I am unable to highlight text so I can delete e.g. When I am forwarding an email I would like to remove the original sender's addy. Is there a way around so I can use Inbox?


----------



## TonyB25 (Jan 1, 1970)

You can't delete addresses in the To: field when you forward? What browser are you using?


----------



## Coastal (Sep 5, 2010)

I am using Google browser. It is after I do forward and do bcc that I want to remove the original senders information or addy. Thank You for your help.


----------



## TonyB25 (Jan 1, 1970)

You can't highlight the addresses and delete them? They're just text.


----------



## Triple6 (Dec 26, 2002)

Are you referring to Gmail as a regular website through Google Chrome or are you taking about Google Inbox which is an App: http://www.google.com/inbox/


----------



## Coastal (Sep 5, 2010)

Triple6 said:


> Are you referring to Gmail as a regular website through Google Chrome or are you taking about Google Inbox which is an App: http://www.google.com/inbox/


The latter. It will not let me highlight and cut the original sender's name and addy. Is there a way around so I can remove sender/addy info. TIA


----------



## Triple6 (Dec 26, 2002)

Works for me. 

You didn't say if you were using a computer or a phone. And if you are using a computer then which browser are you using?


----------



## Coastal (Sep 5, 2010)

IPad computer safari and google.


----------



## Triple6 (Dec 26, 2002)

Coastal said:


> IPad computer safari and google.


Uhmm? What?


----------



## Triple6 (Dec 26, 2002)

I'm guessing you mean you are using an iPad as one device. Are you using Safari on the iPad or on a computer? Are you also using Google Chrome on the computer or on an iPad? Is the computer a Windows based PC or a Mac? Google is a company, Chrome, Gmail, Inbox are products of Google, you can't just say Google.

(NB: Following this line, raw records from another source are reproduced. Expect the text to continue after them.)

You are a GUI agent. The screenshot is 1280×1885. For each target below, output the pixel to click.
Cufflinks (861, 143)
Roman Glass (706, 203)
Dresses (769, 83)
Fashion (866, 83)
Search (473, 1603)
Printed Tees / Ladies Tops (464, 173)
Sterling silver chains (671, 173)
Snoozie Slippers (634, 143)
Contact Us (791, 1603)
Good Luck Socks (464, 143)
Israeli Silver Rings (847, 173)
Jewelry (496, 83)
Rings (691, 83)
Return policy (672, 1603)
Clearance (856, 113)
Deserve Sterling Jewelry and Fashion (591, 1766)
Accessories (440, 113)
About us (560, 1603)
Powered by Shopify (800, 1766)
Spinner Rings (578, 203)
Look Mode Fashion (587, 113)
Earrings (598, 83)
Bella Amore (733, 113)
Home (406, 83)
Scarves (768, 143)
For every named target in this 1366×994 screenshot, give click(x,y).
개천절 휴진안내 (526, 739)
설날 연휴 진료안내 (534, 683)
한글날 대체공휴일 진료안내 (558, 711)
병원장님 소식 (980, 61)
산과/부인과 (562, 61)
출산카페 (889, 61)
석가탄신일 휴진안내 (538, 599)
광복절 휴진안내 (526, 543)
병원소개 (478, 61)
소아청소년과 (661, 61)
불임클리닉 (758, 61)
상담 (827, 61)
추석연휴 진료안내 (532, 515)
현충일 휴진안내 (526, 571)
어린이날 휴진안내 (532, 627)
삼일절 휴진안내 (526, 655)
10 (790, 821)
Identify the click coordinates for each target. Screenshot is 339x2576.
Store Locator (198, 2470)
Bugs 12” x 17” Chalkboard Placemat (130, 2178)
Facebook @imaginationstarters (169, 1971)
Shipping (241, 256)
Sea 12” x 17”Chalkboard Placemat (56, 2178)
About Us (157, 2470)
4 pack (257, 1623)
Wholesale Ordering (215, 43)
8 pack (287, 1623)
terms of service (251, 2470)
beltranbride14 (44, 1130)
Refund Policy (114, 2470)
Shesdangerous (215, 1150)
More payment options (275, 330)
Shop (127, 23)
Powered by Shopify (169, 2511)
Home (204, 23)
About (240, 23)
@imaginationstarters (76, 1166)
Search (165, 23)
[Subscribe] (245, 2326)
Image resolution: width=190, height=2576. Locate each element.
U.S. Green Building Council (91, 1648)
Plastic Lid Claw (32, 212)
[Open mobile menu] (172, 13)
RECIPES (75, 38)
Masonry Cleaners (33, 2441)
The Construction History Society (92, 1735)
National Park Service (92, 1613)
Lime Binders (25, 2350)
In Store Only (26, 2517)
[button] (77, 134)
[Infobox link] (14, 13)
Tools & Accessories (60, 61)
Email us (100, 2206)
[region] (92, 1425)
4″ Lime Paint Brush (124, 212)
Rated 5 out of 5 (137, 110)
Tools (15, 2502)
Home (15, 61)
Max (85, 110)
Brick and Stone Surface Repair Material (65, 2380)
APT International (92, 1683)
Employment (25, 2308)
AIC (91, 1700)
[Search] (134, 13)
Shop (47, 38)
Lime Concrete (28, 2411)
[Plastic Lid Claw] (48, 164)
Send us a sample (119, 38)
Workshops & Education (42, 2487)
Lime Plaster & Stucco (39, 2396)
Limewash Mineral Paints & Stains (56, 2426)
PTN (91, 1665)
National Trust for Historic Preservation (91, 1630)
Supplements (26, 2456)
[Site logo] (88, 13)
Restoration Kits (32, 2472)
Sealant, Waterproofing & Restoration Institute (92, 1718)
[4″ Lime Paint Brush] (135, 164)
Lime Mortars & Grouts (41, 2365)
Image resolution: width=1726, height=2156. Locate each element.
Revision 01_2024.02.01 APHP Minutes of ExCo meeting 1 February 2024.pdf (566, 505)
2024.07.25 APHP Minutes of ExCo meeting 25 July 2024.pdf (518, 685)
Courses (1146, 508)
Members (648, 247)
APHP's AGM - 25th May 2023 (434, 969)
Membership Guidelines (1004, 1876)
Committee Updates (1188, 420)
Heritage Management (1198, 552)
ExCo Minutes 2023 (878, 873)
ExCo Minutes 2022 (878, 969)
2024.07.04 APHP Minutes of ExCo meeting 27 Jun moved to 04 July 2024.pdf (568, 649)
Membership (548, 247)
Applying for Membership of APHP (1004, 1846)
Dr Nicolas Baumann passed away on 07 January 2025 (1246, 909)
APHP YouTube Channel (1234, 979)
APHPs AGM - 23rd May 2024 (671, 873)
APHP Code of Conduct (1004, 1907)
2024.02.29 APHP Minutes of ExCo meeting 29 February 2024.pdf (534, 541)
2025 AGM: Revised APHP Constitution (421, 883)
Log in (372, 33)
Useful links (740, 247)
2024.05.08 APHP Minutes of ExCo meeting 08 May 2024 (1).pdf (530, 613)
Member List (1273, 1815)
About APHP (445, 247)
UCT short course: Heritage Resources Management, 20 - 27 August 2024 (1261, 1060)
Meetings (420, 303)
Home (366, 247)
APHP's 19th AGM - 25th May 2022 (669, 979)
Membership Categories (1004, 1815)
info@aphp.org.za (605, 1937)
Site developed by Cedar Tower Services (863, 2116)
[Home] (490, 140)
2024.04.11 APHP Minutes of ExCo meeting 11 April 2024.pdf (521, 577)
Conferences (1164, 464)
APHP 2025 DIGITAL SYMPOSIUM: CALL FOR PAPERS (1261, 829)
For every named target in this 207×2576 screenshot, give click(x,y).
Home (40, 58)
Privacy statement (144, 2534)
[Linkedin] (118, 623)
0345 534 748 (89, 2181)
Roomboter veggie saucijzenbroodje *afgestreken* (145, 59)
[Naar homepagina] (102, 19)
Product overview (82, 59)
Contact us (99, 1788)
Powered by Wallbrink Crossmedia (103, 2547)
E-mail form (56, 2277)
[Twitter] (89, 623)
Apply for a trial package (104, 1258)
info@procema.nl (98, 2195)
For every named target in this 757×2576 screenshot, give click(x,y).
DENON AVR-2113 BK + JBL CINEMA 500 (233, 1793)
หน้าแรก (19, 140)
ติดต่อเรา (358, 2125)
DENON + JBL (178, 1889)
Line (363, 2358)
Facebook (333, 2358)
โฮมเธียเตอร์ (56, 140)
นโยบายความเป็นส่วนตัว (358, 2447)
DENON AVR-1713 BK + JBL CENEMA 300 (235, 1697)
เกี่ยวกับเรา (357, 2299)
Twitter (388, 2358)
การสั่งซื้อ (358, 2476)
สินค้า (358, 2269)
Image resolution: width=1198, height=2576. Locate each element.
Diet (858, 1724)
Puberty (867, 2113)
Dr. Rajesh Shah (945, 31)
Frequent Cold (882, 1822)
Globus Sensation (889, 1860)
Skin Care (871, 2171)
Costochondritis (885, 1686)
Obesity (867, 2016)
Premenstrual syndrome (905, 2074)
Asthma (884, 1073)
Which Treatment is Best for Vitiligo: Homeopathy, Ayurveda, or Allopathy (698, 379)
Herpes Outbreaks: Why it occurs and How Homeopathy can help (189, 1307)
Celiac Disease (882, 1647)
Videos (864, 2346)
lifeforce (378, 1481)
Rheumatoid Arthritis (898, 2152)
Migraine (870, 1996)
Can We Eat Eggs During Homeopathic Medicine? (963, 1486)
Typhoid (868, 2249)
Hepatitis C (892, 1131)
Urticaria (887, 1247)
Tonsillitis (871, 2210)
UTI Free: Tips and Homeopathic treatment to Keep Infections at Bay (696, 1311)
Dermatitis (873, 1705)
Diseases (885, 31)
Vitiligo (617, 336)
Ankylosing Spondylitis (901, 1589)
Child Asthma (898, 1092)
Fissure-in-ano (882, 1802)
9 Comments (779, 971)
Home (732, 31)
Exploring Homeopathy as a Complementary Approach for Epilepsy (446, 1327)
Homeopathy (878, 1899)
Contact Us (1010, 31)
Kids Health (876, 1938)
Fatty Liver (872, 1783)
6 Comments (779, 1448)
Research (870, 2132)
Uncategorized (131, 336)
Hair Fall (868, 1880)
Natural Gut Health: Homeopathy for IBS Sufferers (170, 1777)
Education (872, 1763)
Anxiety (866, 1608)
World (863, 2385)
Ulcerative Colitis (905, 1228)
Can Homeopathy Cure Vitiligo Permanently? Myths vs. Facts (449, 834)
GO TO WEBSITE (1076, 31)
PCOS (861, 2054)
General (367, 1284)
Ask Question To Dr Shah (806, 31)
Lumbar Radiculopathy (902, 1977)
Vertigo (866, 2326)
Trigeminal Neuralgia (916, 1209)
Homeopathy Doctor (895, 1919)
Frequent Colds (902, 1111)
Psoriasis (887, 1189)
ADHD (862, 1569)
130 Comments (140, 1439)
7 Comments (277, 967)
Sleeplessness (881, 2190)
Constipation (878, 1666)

So does the deletion not work on either the iPad or the computer?


----------



## Coastal (Sep 5, 2010)

I am using iPad and Safari on my IPad also I have google chrome app on my IPad and the Google INBOX App. It is there I can't highlight the text of the sender's name and so I can CUT it before I forward the email. TIA


----------



## Triple6 (Dec 26, 2002)

That's unusual that all three would not allow it on the iPad and yet on the PC it works. Unfortunately I avoid Apple products and don't own any so I can't be more help.


----------



## Coastal (Sep 5, 2010)

Thank U for trying.


----------



## Triple6 (Dec 26, 2002)

Checked on Android though and can edit the message before forwarding as well, off that you can't on the iPad.

I'll move this to the Apple Devices section since it appears to be an Apple issue.


----------